The attacks raised fears that terrorists are becoming emboldened and changing their tactics, but experts say it is too early to make that assessment.
“I don’t think we’re looking at a fundamental shift in tactics at the moment,” Tom Gould, a journalist for Zitamar News, which covers Mozambique, told ADF. “The vast majority of ISM’s [Islamic State Mozambique] victims are still civilians. The string of attacks on FADM bases in February probably reflects a need to resupply. Looting garrisons has always been the insurgency’s main source of weapons, ammunition and equipment.”
Throughout much of February, IS was active in the province’s Macomia, Meluco, Mocímboa da Praia and Muidumbe districts. From February 10 to 23, at least 12 political violence attacks resulted in 16 deaths, including at least 11 civilians, according to Cabo Ligado, a website that monitors the insurgency.
On February 13, IS terrorists murdered an unidentified number of people and looted food in the Meluco district. They also attacked a village that borders the district of Montepuez, where deaths were also reported.
“The terrorists are there and say they have a base nearby, so they move around frequently,” an anonymous source said in a report by Mozambique’s state-owned news agency Agência de Informação de Moçambique. “The soldiers arrived at the attacked village, but the terrorists were about five kilometers away. The soldiers claimed that they needed reinforcements.”
On February 18, Islamic State terrorists attempted to invade the village of Litamanda in the Macomia district, but local forces repelled the terrorists and killed two of them, according to Cabo Ligado.
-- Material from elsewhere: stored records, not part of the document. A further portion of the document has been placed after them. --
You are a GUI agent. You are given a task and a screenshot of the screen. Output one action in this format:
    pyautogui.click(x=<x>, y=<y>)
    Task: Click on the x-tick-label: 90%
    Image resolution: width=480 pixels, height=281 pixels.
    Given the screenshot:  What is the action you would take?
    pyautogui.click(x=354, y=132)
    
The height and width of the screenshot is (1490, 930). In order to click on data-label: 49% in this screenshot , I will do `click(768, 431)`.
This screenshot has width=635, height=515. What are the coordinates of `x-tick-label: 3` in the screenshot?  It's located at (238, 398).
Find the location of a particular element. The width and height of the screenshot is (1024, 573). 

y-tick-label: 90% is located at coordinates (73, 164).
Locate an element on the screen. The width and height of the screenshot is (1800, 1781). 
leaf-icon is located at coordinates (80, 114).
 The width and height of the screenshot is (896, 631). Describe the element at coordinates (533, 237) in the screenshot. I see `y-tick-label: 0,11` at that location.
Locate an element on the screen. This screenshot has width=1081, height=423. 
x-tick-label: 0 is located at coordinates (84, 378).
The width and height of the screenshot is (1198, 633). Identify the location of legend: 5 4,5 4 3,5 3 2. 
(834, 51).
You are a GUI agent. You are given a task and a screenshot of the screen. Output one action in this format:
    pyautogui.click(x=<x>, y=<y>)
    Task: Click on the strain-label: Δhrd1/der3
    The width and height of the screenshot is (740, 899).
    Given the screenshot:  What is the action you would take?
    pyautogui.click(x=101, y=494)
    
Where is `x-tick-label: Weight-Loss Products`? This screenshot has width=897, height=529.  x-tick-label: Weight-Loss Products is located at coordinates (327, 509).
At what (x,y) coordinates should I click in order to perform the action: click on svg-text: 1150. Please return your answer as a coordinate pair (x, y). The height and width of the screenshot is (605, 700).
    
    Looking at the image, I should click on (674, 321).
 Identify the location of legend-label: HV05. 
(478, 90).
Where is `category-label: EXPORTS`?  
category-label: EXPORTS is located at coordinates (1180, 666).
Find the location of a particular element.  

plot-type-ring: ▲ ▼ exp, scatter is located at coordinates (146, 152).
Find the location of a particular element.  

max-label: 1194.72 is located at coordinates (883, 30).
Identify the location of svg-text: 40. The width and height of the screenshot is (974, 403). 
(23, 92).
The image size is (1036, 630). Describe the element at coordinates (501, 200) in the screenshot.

The next day, the ISM group attacked a village just north of the town of Macomia, where they looted, burned homes and killed two civilians. A local source said stolen food from western Macomia was being transported through the Catupa forest to support terrorists on the coast.
The insurgency is driven by a lack of government services, widespread poverty, rising ethnic tensions, lingering land disputes and ongoing violence since the presidential election in October 2024. Natural disasters such as Cyclone Chido, which killed at least 120 people in December, have further destabilized the province. Porous borders and a thriving illegal drug trade along the coast are exacerbating the situation, according to the Soufan Center.
Although attacks continue, the number of ISM fighters in Mozambique has shrunk to a few hundred fighters from several thousand earlier. This is due primarily to military gains by international forces led by the Rwandan military.
As The New York Times reported, the insurgents have broken into small groups scattered across dense forests. Attacks are smaller, but they were more frequent in 2024 than in 2023 and have spread to new areas. “The government is doing the best it can,” Valige Tauabo, Cabo Delgado’s governor, told the newspaper.
Nearly 6,000 people have been killed and up to half of Cabo Delgado’s 2.3 million have been displaced since the insurgency began in 2017.